Recorded data:
>>>
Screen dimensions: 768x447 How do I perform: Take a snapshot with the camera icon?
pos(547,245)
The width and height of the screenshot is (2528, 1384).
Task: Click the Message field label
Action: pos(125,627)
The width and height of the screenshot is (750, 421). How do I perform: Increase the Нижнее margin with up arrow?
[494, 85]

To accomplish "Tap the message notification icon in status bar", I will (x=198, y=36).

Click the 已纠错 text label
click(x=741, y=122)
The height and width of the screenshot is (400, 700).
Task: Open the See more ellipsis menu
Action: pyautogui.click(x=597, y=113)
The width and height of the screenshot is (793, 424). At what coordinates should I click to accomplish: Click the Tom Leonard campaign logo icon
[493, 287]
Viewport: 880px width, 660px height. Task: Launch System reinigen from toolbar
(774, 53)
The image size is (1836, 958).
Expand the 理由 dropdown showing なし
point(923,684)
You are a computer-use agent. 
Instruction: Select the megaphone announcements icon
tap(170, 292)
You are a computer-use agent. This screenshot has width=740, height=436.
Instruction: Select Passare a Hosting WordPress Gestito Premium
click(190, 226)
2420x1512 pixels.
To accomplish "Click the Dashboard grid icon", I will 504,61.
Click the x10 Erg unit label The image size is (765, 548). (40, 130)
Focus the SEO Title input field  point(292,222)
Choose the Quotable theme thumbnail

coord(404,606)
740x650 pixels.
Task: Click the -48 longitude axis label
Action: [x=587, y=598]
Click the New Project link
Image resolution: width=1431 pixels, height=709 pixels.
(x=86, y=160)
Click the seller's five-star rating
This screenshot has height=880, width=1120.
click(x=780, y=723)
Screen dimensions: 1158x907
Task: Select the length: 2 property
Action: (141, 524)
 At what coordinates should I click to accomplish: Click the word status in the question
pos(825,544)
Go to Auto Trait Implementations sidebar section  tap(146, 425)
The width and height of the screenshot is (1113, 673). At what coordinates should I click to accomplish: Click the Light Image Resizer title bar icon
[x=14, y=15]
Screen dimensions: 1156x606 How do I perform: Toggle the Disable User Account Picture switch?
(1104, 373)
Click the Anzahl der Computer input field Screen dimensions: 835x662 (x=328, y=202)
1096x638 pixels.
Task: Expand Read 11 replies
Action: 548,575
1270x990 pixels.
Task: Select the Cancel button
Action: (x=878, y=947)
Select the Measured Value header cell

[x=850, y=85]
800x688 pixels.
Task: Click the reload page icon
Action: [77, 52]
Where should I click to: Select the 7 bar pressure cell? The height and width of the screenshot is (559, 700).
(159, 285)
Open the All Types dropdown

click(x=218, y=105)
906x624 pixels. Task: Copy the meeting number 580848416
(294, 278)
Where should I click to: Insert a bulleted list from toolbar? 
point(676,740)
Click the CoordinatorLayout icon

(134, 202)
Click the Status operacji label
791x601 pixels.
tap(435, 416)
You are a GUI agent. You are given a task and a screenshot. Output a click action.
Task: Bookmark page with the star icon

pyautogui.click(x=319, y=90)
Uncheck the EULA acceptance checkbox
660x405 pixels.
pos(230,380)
<<<
Take the lines above from the one containing "2420x1512 pixels." down to the one containing "Go to Auto Trait", and transcribe them exactly, both ends included.

**SOLUTION FOR THIS EXERCISE:**
2420x1512 pixels.
To accomplish "Click the Dashboard grid icon", I will 504,61.
Click the x10 Erg unit label The image size is (765, 548). (40, 130)
Focus the SEO Title input field  point(292,222)
Choose the Quotable theme thumbnail

coord(404,606)
740x650 pixels.
Task: Click the -48 longitude axis label
Action: [x=587, y=598]
Click the New Project link
Image resolution: width=1431 pixels, height=709 pixels.
(x=86, y=160)
Click the seller's five-star rating
This screenshot has height=880, width=1120.
click(x=780, y=723)
Screen dimensions: 1158x907
Task: Select the length: 2 property
Action: (141, 524)
 At what coordinates should I click to accomplish: Click the word status in the question
pos(825,544)
Go to Auto Trait Implementations sidebar section  tap(146, 425)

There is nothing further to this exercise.